A Survey Paper on Methods of Detecting Human under Partial Occlusion

DOI : 10.17577/IJERTV2IS4415

Download Full-Text PDF Cite this Publication

Text Only Version

A Survey Paper on Methods of Detecting Human under Partial Occlusion

A Survey Paper on Methods of Detecting Human under Partial Occlusion

Sayali.S.Baxi, S.V.Dabhade, Priyanka.D.Varma

Department Of Computer Science, Smt Kashibai Navale College Of Engineering Pune University


Identifying humans under partial occlusion is a challenging problem in unconstrained scene understanding. Detecting humans from still images is an extensively studied problem in computer vision. We address this problem by studying the semantic context between human face and other body parts using Markov logic networks. By learning a set of probabilistic first-order logic rules that capture interactions between body parts under varying degrees of occlusion, and the relationship they share with the neighboring spatial windows. We can obtain a graphical model representation of these instances to facilitate inference. In this method, parts of human objects are detected individually using template matching. Another approach is to detect human objects in an image by combining the use of active contour models snakes, which detect human objects in an image, with a 2 layer feed forward back propagation neural network, to categorize the detected shape as human, or not. It was found that combining the neural networks output values with its confidence value provided a means of classifying unseen shapes into human and non-human.

  1. Detecting Partial Occlusion of Humans by Using Snakes and Neural Networks.

    This paper presents a technique for detecting human shapes in images, and for determining whether or not those human shapes are being partially occluded. An active contour [1], or snake, is used to detect and track objects in an image or sequence of images. When the snake has relaxed onto an object, that is, when its energy has been minimised, the contours vector of (x, y) coordinates is re-represented using a novel encoding algorithm called the axis crossover representation. The resulting scale- and location- invariant vector can be used as an input pattern for neural networks. A feedforward neural network has been found to classify 90% of unseen human shapes correctly, when trained with both human and non- human crossover vectors. Furthermore, when the network is presented with unseen, partially occluded, human shapes, a measure of occlusion can be obtained by analysing the neural networks output values. This method is used to indicate a level of

    occlusion for a given pose and, as such, could be used as a higher level cognitive process to control snakes.

    1.1. Detecting Human Shapes with Snakes.

GIVEN INFORMATION »
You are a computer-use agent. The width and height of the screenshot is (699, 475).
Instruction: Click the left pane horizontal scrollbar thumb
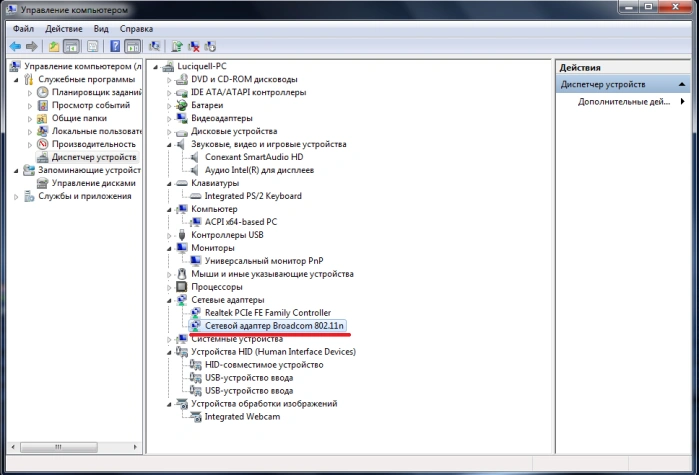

THINGS TO DO »
1/ Reproduce the part of the survey on detecting partially occluded humans that opens with the words containing "occlusion for a" and closes with "Shapes with Snakes.".
2/ Using the survey on detecting partially occluded humans, answer these questions:
(a) What kind of network is used to study the semantic context between the human face and other body parts?
(b) What is the name of the encoding algorithm used to re-represent the contour's vector of (x, y) coordinates?
(c) What percentage of unseen human shapes did the feedforward neural network classify correctly?
3/ Go on with the survey on detecting partially occluded humans, starting from where it stops.

ANSWERS TO THE TASKS »
1/
occlusion for a given pose and, as such, could be used as a higher level cognitive process to control snakes.

    1.1. Detecting Human Shapes with Snakes.

2/
(a) Markov logic networks.
(b) The axis crossover representation.
(c) 90%.

3/
    A snake is an energy minimising spline whose energy function can be tailored to detect specific features in images, allowing for the detection of particular classes of object. Since their original design [1], several variants have been developed for specific scenarios or for computational efficiency [4, 5, 6].Despite these improvements, snakes have no knowledge of what they are detecting or tracking, and thus cannot categorise their own shape. This makes the snake less robust in complex visual environments, where it is often unknown what objects may enter and divert the snakes attention away from the target outline and onto other edges or noise. Without a mechanism for identifying what is being tracked, snakes have limited appeal to artificial intelligence applications.

    A snake is initialised around the target human shape in an image by the user (Figure 1). The snake is then iteratively mapped onto the human outline in that frame by repeatedly minimising its energy function, resulting in a human shaped contour. Once relaxed, the snake can be moved into the next frame of the movie and mapped onto the humans new position using its relaxed position from the previous frame as a starting point.

    Figure 1: A snake relaxing on a human shape.

    1.2 The Axis Crossover Representation.

    Snakes are stored as a vector of (x,y) coordinates, from which a spline is constructed. This native representation is neither scale- nor location-invariant, so that similarly shaped contours may not have similar vectors. A representation of the snakes is presented which, in addition to being both scale- and location-invariant, can be customised so that it encapsulates salient features of the object class being detected.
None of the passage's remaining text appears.